Ben didn’t like boiled eggs and hadn’t finished his first one yet. Granny could even ruin food this simple. The egg would always come out all watery, and the soldiers were always burnt to a cinder. When the old lady wasn’t looking, Ben would flick the egg gloop out of the window with his spoon, and hide the soldiers behind the radiator. There must be a whole platoon of them back there by now.
“No thanks, Granny. I’m completely full,” replied Ben. “Delicious boiled egg, thank you,” he added.
“Mmm…” murmured the old lady, unconvinced. “It’s a bit nippy. I’m just going to put another cardigan on,” she said, even though she was already wearing two. Granny trundled out of the room, quacking as she went.
Ben flicked the rest of his egg out of the window, and then tried to find something else to eat. He knew that Granny had a secret stash of chocolate biscuits that she kept on a top shelf in the kitchen. Granny would give Ben one on his birthday. Ben would also help himself to one from time to time, when his granny’s cabbage-based delicacies left him as hungry as a wolf.
So he quickly slid his chair over to the cupboard and stood on it to reach the biscuits. He lifted the biscuit tin. It was a big Silver Jubilee assortment tin from 1977 that featured a scratched and faded portrait of a much younger Queen Elizabeth II on the lid. It felt really heavy. Much heavier than usual.
Strange.
Ben shook the tin a little. It didn’t feel or sound like it had biscuits inside. It was like it had stones or marbles in it.
Even stranger.
Ben unscrewed the lid.
He stared.
And then he stared some more.
He couldn’t believe what was inside. Diamonds! Rings, bracelets, necklaces, earrings, all with great big sparkling diamonds. Diamonds, diamonds and more diamonds!
Ben was no expert, but he thought there must be thousands of pounds worth of jewellery in the biscuit tin, maybe even millions.
Suddenly, he heard Granny quacking her way into the room. Fumbling desperately, he put the lid back on and placed the tin on the shelf. He leaped down, yanked his chair over and sat at the table.
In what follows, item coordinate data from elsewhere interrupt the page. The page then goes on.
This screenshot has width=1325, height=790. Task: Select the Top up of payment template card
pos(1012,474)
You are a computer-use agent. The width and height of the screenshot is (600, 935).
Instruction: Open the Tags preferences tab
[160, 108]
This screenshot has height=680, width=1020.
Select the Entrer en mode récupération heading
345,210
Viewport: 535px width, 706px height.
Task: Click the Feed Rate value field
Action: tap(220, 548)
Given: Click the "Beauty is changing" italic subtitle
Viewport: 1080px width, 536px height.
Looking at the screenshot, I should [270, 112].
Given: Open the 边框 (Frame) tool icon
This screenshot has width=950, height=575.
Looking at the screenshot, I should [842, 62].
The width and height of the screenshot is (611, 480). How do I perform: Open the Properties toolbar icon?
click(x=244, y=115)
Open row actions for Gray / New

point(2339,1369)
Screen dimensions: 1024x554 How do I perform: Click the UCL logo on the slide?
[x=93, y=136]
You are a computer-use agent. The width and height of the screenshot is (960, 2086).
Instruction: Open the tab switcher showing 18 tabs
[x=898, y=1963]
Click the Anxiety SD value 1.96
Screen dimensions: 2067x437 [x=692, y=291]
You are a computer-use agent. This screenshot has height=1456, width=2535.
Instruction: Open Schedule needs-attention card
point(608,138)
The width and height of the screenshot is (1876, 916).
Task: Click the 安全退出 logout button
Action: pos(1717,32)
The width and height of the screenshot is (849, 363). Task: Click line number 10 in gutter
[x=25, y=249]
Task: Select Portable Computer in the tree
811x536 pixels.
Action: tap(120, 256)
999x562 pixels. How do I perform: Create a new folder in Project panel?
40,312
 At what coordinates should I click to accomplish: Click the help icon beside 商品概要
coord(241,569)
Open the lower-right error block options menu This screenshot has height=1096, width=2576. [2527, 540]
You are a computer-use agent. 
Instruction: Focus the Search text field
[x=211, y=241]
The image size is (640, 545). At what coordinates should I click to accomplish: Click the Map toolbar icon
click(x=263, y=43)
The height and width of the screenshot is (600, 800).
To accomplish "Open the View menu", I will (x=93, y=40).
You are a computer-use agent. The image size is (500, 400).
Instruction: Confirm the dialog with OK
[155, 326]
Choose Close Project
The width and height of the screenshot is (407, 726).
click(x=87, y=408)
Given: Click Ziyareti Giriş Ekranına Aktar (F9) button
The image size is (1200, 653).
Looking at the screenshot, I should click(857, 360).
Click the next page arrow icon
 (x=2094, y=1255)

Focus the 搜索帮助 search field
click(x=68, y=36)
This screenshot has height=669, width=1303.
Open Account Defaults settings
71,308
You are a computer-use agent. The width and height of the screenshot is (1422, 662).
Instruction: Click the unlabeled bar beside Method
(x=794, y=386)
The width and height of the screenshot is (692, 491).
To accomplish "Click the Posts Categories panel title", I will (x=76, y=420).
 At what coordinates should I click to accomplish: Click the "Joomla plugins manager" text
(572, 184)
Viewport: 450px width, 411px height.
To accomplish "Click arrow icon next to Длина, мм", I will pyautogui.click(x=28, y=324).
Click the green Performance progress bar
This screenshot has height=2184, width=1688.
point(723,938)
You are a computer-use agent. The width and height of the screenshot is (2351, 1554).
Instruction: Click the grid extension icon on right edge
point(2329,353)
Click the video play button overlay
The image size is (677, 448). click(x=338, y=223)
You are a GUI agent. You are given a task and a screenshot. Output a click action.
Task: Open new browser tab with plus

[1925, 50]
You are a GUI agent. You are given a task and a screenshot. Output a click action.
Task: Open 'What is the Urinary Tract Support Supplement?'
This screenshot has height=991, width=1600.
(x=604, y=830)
Glancing at the window, he realised that his flicked egg hadn’t flown out into the garden, but was smeared across the glass. Granny would need a blowtorch to get that off if it dried. So he rushed over to the window and sucked the cold wet egg off the glass, then returned to his seat. It was too unpleasant to swallow so, in a panic, Ben kept it in his mouth.
Granny shuffled back into the kitchen wearing her third cardigan.
Still quacking.
“Better get your coat on, young man. Your mummy and daddy will be here in just a tick,” she said with a smile.